**Excerpted passage**
Survivor accounts were also highlighted in an episode of 60 Minutes Australia, in which some survivors made accusations of inaction towards rescue efforts which potentially caused needless deaths. Similar remarks were made in a Four Corners documentary. In an interview with 60 Minutes, a medical director, Tony Smith, remarked that authorities could have reached the island much sooner, but that "the information we were receiving at that time was that it was unsafe to land on the island." However, Smith also expressed doubt that much more lives could have been saved even if they had landed on the island sooner.

Responses
Ray Cas, a professor emeritus from Monash University, and past president of the International Association for Volcanology and Chemistry of the Earth's Interior, published comments about the disaster through the Australian Science Media Centre, claiming that the incident was "a disaster waiting to happen". He felt that the island was too dangerous to allow the daily tour groups that visited.

Stored data entries:
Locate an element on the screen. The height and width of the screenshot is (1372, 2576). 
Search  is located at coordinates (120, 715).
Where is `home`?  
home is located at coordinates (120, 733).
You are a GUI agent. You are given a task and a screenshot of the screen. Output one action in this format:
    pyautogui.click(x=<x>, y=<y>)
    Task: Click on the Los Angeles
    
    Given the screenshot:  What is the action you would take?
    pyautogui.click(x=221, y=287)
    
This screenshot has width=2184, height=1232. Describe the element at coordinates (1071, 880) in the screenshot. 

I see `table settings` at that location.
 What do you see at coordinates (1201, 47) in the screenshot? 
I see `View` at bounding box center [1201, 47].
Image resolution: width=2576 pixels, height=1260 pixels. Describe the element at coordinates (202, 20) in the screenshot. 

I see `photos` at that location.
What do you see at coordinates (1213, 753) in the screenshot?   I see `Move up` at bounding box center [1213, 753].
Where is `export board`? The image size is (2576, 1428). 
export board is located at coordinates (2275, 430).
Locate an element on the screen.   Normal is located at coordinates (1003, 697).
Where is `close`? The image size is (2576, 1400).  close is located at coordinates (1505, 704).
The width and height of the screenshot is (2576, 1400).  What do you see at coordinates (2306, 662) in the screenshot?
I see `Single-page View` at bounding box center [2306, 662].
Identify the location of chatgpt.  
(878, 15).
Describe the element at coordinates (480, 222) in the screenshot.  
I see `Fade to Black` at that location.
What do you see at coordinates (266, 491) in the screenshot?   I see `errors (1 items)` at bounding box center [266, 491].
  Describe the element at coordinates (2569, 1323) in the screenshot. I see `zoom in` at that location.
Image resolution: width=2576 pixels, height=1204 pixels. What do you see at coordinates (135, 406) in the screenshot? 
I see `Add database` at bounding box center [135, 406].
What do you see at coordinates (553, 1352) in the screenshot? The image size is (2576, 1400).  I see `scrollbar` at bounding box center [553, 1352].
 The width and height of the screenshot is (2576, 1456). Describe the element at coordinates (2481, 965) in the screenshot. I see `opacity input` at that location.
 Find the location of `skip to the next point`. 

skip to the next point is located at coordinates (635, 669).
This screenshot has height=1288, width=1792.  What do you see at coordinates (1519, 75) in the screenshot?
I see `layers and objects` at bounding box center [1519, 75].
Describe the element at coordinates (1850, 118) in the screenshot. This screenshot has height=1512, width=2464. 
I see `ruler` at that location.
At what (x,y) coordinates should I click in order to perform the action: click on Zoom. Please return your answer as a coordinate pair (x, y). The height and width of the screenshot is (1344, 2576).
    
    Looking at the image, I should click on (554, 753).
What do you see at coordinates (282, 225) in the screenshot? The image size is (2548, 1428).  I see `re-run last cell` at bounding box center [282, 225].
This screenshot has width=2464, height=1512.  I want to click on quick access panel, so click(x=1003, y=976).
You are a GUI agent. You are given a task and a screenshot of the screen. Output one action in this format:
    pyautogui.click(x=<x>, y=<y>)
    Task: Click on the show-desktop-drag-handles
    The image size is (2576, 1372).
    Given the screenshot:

**Exercise requirements**
(1) Using the excerpt about survivor accounts and responses to the island disaster, decide whether each statement agrees with it: (a) Tony Smith said the information authorities were receiving was that landing on the island was unsafe. (b) Smith was confident that many more lives would have been saved by an earlier landing. (c) Ray Cas believed the daily tour groups should be allowed to keep visiting the island. Answer yes or no for each, quoting the words of the excerpt that decide it.
(2) Go on with the excerpt about survivor accounts and responses to the island disaster, starting after its final sentence.
Nothing in the records is needed here.

**Answers given**
(1)
(a) Yes: "the information we were receiving at that time was that it was unsafe to land on the island."
(b) No: "Smith also expressed doubt that much more lives could have been saved even if they had landed on the island sooner."
(c) No: "He felt that the island was too dangerous to allow the daily tour groups that visited."

(2)
Prime Minister Jacinda Ardern said that "the scale of this tragedy is devastating". On 10 December, Ardern met emergency services personnel who responded to the incident. The local member of Parliament Anne Tolley stated that the town of Whakatāne was shattered by the disaster and their thoughts were with the victims and their families but did not rule out that the tours would continue due to the disaster occurring. Tolley claimed the tours were "iconic" and a "centrepiece of the town's tourism".

Australian Prime Minister Scott Morrison stated that "This is a very, very hard day for many families whose loved ones have been caught up in this terrible, terrible tragedy" and announced that an Australian Federal Police forensic team was sent to New Zealand to assist. The Australian Parliament House also lowered its flags at half-mast.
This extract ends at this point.